William Davies, Associate Defense Analyst at GlobalData, a leading data and analytics company, offers his view:
“North Korea’s try-out of the ICBM is the latest in a number of missile tests conducted in recent weeks. However, the earlier tests were of smaller missiles. This latest, the Hwasong-17, is the largest liquid-fueled missile launched from a road-mobile launcher, and its launch is more concerning.
“The launch is expected to be an attempt by the North to threaten South Korean allies, including Japan and the US. The missile has a potential range of 13,000km, which may put it in range of the US. However, its accuracy is unknown. During the test it reached heights of 6,000km, indicating it was more powerful than previous tests that have only reached 4,500km.

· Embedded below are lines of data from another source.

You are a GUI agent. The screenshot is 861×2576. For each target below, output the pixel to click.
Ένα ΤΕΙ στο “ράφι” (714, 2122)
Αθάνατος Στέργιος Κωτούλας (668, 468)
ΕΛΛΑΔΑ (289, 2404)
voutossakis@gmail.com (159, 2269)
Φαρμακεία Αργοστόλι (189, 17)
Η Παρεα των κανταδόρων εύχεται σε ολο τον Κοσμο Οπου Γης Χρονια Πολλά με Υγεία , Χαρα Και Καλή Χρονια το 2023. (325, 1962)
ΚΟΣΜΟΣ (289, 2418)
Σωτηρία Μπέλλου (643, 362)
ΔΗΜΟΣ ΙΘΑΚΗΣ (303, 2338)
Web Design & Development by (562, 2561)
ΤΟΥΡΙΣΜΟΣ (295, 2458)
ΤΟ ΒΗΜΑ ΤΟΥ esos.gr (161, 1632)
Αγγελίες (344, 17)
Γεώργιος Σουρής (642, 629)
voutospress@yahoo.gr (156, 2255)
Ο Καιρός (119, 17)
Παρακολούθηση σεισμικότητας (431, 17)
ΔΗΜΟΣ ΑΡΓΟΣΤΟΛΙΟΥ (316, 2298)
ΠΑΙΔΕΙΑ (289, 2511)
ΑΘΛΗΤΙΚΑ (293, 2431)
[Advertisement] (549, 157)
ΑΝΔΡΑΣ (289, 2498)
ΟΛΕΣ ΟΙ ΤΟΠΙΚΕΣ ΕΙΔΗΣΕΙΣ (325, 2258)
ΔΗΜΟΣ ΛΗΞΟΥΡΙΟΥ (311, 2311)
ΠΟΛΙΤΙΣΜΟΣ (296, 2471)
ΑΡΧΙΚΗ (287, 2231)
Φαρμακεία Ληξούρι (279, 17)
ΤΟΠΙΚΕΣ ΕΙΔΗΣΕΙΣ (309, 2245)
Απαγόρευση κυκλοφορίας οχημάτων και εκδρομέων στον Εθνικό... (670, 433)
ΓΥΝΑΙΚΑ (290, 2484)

“The development is likely to cause South Korea to heighten defense readiness—the country has already conducted missile launch drills. South Korea is forecast to increase its defense spending to $60.5 billion by 2026, while Japan is forecast to increase its spending to $69.4 billion in the same period. The increased defense spending for both countries is partially in response to increased threat from North Korea, with both countries viewing the country’s persistent missile tests as an existential threat. Additionally, the launch will likely launch further cooperation between the nations, with the US Japan and South Korea conducting talks following the launch.”
“North Korea halted long-range missile testing in 2017, but this launch indicates that this is now over. The country cites increased military activity on the Korean Peninsula as the reason behind the launch.”